> _Tasks to complete_
[1] According to the FTSE market report, roughly what share of the revenue earned by FTSE 100 companies comes from abroad?
[2] Print the FTSE market report word for word, everything from "Soon before 12.00" down to "against the dollar.".

> _Provided passage_
################
LONDON — Britain’s FTSE 100 is having its worst day in two months on Tuesday, as investors return to work following the long Easter weekend.
Soon before 12.00 p.m. BST (7.00 a.m. ET) the FTSE is down by close to 1.6% to trade at 7,211, dragged lower by a stronger pound and the falling price of commodities, which is weighing on the mining-heavy index.
Sterling hit its highest level since early February on Tuesday after Prime Minister Theresa May called for the UK to hold a snap general election. That sent sterling strongly higher, trading up by close to 0.45% at 1.2620 against the dollar.
When sterling strengthens, the FTSE tends to weaken, largely because about 70% of the revenue earned by FTSE 100 companies is derived abroad, meaning they make more money when sterling is weak, and less when it is strong.
That is because the index is full of mining companies, oil firms, and pharmaceutical giants that use the UK as a base but tend to denominate their assets in dollars.
The FTSE is also suffering as a result of a big fall in the price of commodities overnight, with both iron ore and copper struggling on the day, despite better than expected Chinese GDP figures. The FTSE’s miners are the index’s worst performers so far, with BHP Billiton the biggest faller, down 4.02%. Anglo American, Glencore, and BP are among the commodity-focused firms to lose more than 3%.
################
> _Entries provided_

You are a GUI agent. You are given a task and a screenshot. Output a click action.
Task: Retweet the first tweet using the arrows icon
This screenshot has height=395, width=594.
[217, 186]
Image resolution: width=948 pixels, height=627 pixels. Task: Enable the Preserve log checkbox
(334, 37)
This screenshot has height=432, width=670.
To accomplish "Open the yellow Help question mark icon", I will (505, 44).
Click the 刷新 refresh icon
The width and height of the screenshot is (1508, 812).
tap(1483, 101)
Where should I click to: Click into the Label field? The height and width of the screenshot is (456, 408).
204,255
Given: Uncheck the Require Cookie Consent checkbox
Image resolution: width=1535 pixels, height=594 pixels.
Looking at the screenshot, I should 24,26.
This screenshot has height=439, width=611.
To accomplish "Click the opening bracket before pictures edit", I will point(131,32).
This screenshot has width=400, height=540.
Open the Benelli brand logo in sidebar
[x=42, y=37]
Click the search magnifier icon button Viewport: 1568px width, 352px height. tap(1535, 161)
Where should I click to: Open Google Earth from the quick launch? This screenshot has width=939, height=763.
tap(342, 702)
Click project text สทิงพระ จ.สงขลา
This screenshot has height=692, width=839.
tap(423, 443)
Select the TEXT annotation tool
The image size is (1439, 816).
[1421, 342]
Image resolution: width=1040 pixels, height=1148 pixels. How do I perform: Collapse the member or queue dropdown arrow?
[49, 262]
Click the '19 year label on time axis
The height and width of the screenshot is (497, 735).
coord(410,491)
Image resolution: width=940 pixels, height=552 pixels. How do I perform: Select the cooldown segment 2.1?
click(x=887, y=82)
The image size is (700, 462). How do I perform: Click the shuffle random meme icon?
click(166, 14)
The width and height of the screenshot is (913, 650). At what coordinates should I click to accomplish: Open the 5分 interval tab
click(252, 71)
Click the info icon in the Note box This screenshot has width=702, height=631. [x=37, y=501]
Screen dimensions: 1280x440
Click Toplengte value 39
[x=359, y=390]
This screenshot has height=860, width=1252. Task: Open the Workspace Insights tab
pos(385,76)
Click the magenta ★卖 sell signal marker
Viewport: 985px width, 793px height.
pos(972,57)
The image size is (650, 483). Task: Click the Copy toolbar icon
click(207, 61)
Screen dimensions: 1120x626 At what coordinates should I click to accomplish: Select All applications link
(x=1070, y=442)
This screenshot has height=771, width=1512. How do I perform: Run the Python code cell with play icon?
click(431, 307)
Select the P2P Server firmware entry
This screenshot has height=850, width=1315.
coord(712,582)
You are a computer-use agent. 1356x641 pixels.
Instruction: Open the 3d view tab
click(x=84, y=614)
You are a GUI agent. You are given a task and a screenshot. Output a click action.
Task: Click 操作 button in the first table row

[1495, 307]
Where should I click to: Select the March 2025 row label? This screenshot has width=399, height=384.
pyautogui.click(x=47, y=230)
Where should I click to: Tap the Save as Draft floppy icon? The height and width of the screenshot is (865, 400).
################
> _Answers_
[1] About 70%.

[2]
Soon before 12.00 p.m. BST (7.00 a.m. ET) the FTSE is down by close to 1.6% to trade at 7,211, dragged lower by a stronger pound and the falling price of commodities, which is weighing on the mining-heavy index.
Sterling hit its highest level since early February on Tuesday after Prime Minister Theresa May called for the UK to hold a snap general election. That sent sterling strongly higher, trading up by close to 0.45% at 1.2620 against the dollar.